= GIVEN PASSAGE =
Tuesday, 12 July 2005

"London Calling" - The Clash, 1979

As an American living in Britain, I'm really embarrassed this morning.

The US military have apparently told American servicemen and servicewomen, and their families, to stay away from London after last Thursday's attacks. In fact, more specifically, they are supposed to be staying completely outside the M25 (also called the "London Orbital" -- one of the coolest road names ever). That means that they wouldn't even be able to go visit John at his home in Hertfordshire, since he's just inside the M25.

I don't recall the British military giving similar advice to their soldiers after 9-11. Am I wrong about that?

It makes us Americans look like cowards. And generally speaking, we're not. Having said that, though, we have often been proven to be hypocrites. Perhaps we don't sell out as often as the French seem to, but we've come close at various times during our country's history.

What's my personal opinion?

Well, to be honest, I'm pretty glad that I don't regularly work in London and use the Tube system all the time. I lived in Manhattan for over 7 years in the 80's/90's, and I was delighted when my job shifted from Lower Manhattan up to Midtown so that I didn't regularly suffer the punishment of the NY Subway system. So I'm not just dissing London's Underground. I just don't like the idea of spending too much time trapped underground ANYWHERE.

However, I am scheduled to go back into London to teach again in August. And I certainly won't refuse to go. My dear aunt from New Mexico is coming to see us on Saturday, for two weeks. It will be her first trip to the UK ever. If she wants to go into London on a sightseeing trip, I certainly wouldn't say no. I'll leave it up to her. But I would understand if she'd prefer to skip seeing Big Ben, the Houses of Parliament, etc., this trip.

= SET TASK A =
Copy the part of the blog post that starts with "As an American" and goes on through "wrong about that?".
The rows that follow are unrelated to the blog post.

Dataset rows
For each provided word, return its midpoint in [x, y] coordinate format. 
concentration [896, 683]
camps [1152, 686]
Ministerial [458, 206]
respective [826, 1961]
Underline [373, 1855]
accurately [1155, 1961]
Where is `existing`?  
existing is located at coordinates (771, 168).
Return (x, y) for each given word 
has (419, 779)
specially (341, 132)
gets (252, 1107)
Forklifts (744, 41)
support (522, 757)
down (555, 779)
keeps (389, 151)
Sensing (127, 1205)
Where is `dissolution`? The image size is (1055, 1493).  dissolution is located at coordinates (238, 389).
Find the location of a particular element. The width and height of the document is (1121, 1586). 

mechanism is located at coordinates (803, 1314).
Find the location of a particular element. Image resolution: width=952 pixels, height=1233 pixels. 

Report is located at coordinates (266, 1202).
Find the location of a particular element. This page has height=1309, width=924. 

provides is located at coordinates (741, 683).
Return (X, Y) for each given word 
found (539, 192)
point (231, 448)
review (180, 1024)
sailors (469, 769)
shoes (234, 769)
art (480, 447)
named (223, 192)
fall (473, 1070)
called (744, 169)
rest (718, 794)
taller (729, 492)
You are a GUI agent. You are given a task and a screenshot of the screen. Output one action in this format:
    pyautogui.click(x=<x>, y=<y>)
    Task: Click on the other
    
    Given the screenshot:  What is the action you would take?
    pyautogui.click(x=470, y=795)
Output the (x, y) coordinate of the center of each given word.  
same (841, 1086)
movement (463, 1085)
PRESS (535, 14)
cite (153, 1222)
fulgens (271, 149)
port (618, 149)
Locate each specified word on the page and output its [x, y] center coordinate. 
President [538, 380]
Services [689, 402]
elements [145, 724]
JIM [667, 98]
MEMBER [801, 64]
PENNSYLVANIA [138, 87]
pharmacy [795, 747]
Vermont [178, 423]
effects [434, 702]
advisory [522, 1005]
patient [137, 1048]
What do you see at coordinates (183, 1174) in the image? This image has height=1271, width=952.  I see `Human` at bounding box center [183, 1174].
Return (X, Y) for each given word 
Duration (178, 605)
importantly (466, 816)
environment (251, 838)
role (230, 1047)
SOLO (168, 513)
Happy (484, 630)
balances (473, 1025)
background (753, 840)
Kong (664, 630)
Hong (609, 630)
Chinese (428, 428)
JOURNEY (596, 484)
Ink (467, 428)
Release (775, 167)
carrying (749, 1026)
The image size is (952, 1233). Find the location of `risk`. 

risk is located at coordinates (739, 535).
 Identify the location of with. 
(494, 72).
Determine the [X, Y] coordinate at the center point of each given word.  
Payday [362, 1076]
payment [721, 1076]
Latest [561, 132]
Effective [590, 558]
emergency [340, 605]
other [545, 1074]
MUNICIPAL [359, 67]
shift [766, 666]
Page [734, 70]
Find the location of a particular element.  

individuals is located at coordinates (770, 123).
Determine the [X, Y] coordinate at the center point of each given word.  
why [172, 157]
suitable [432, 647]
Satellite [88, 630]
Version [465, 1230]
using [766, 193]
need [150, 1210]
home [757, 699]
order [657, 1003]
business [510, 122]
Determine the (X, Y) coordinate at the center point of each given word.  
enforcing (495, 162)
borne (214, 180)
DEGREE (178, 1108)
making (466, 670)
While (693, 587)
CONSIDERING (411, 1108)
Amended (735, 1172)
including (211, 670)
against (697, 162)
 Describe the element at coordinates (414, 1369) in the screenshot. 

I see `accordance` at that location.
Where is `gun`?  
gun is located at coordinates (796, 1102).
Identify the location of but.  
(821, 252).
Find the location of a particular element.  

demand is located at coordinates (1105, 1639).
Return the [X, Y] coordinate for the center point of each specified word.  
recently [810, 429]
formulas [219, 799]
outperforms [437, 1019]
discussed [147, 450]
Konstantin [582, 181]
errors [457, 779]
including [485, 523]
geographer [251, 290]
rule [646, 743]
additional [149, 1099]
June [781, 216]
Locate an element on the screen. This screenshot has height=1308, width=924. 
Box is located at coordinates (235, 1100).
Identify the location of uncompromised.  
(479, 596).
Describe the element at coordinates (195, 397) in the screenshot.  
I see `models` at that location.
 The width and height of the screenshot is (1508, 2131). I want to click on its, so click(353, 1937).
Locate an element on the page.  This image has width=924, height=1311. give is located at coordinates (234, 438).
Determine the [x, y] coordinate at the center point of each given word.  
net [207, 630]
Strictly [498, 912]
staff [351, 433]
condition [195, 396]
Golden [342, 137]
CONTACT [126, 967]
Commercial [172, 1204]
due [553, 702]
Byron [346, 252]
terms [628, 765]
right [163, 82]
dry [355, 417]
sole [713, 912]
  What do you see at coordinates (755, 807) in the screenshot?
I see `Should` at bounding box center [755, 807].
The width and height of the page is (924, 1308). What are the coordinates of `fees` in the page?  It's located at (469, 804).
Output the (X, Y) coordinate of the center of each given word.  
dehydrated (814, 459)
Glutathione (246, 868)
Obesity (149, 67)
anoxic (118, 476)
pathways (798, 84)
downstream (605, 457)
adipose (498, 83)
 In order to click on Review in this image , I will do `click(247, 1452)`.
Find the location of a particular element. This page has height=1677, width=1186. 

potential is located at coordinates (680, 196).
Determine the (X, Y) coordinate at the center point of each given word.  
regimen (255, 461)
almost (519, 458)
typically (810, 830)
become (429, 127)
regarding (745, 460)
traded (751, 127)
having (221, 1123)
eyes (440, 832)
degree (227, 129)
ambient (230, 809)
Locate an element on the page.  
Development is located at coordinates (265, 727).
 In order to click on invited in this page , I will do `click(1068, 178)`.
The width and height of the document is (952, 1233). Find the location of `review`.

= SET TASK B =
Repeat the dataset rows verbatim, starting with the line with "PENNSYLVANIA [138, 87]" and going on through the line with "What do you see at coordinates (183, 1174)".

= EXERCISE SOLUTION A =
As an American living in Britain, I'm really embarrassed this morning.

The US military have apparently told American servicemen and servicewomen, and their families, to stay away from London after last Thursday's attacks. In fact, more specifically, they are supposed to be staying completely outside the M25 (also called the "London Orbital" -- one of the coolest road names ever). That means that they wouldn't even be able to go visit John at his home in Hertfordshire, since he's just inside the M25.

I don't recall the British military giving similar advice to their soldiers after 9-11. Am I wrong about that?

= EXERCISE SOLUTION B =
PENNSYLVANIA [138, 87]
pharmacy [795, 747]
Vermont [178, 423]
effects [434, 702]
advisory [522, 1005]
patient [137, 1048]
What do you see at coordinates (183, 1174) in the image? This image has height=1271, width=952.  I see `Human` at bounding box center [183, 1174].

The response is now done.